La preparazione alla sfida contro l'Audace Cerignola è stata inevitabilmente condizionata da un calendario particolarmente compresso. La settimana di lavoro è stata più breve rispetto alla consuetudine, ma questo non sembra aver intaccato la qualità degli allenamenti. Raffaele ha elogiato l'applicazione del gruppo, consapevole che la gara di domani sarà solo il primo atto di un vero e proprio tour de force. «Ci prepariamo a un trittico di partite ravvicinate in cui sarà fondamentale dosare le energie e gestire al meglio le risorse tecniche e fisiche», ha avvertito.

Nonostante l'ottimismo, il tecnico deve ancora fare i conti con un'infermeria che non accenna a svuotarsi del tutto, complicando le rotazioni in un momento di grande stress fisico. Alle assenze già note di Inglese, Cabianca, Antonucci e Boncori, si sono aggiunti ulteriori grattacapi per lo scacchiere tattico granata. Oltre allo squalificato Longobardi, infatti, mancherà all'appello anche Di Vico, fermato da un fastidio al ginocchio che lo terrà lontano dal rettangolo verde proprio alla vigilia della partenza per la trasferta.

In questo quadro di emergenza, spicca però una notizia positiva che ridà ossigeno al reparto difensivo e alle corsie esterne: il ritorno di Anastasio tra i convocati. «È per noi un rientro importante, perché avendo una settimana ricca di impegni ravvicinate ci potrà fornire un contributo di qualità», ha commentato Raffaele, visibilmente sollevato per aver recuperato un elemento di esperienza e spessore tecnico che potrà rivelarsi decisivo per gestire le rotazioni durante i tre impegni ravvicinati previsti dal calendario.

Al di là delle defezioni, il mister ha voluto ribadire la sua totale fiducia verso i calciatori a disposizione, che continuano a fornire segnali incoraggianti durante le sedute quotidiane.
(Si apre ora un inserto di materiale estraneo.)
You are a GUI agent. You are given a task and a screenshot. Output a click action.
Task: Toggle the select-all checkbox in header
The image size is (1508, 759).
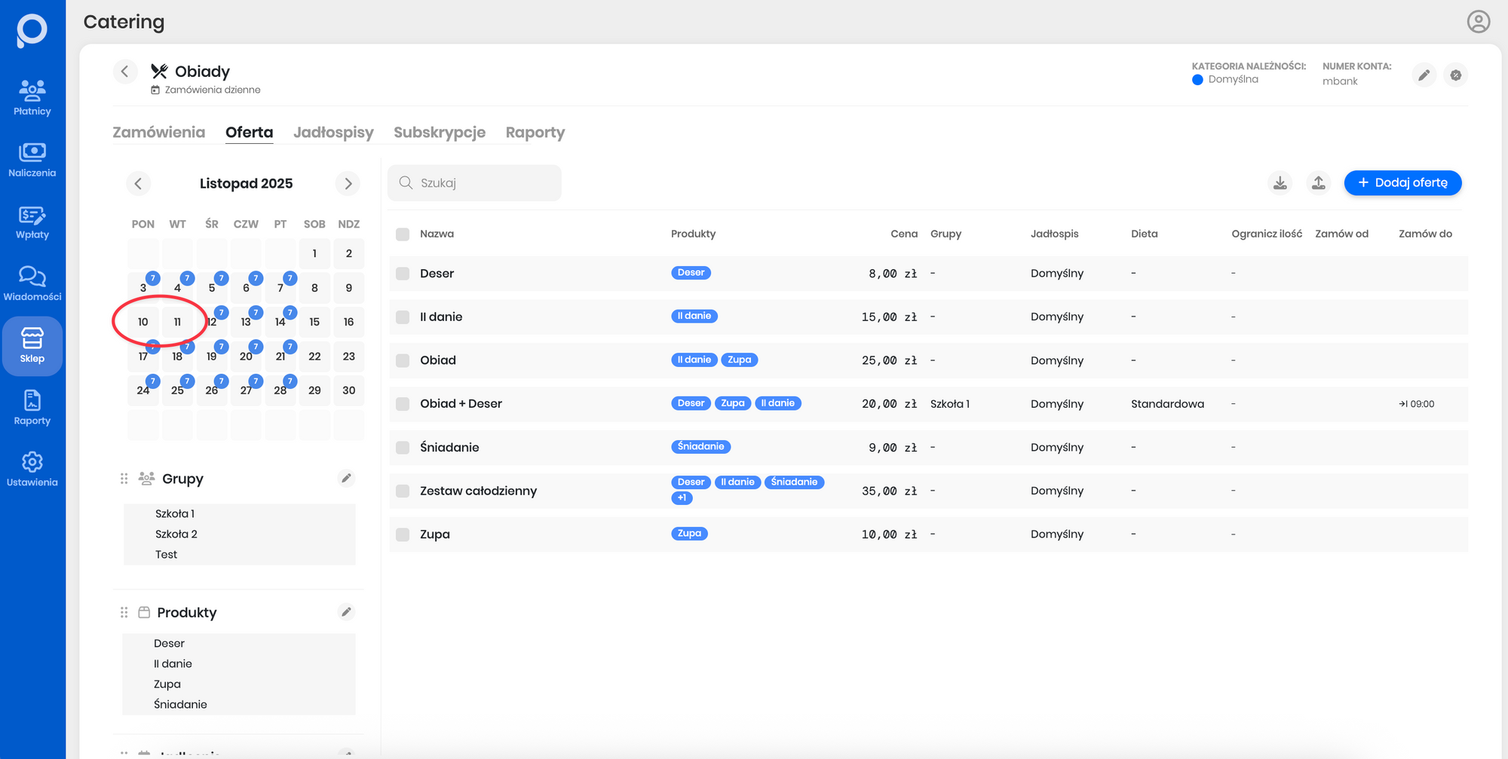403,234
Il lavoro dello staff si sta concentrando soprattutto sulla gestione della continuità all'interno dei singoli match. L'obiettivo è quello di evitare quei pericolosi cali di tensione che possono compromettere quanto di buono costruito nelle fasi di avvio, cercando una maturità tattica che consenta alla squadra di essere equilibrata in ogni fase di gioco.

«Sappiamo che in alcune partite, come quella di domenica scorsa contro il Giugliano, dobbiamo puntare non solo a partire forte ma anche a disputare tutti i 90′ allo stesso ritmo e stiamo lavorando per questo», ha puntualizzato l'allenatore. La gestione dei momenti della partita diventa quindi la chiave per fare il salto di qualità definitivo. «Bisogna trovare la giusta uniformità con l’obiettivo di gestire meglio i frangenti in cui non riusciamo noi ad essere arrembanti», ha concluso Giuseppe Raffaele, tracciando la strada maestra per la sfida di domani.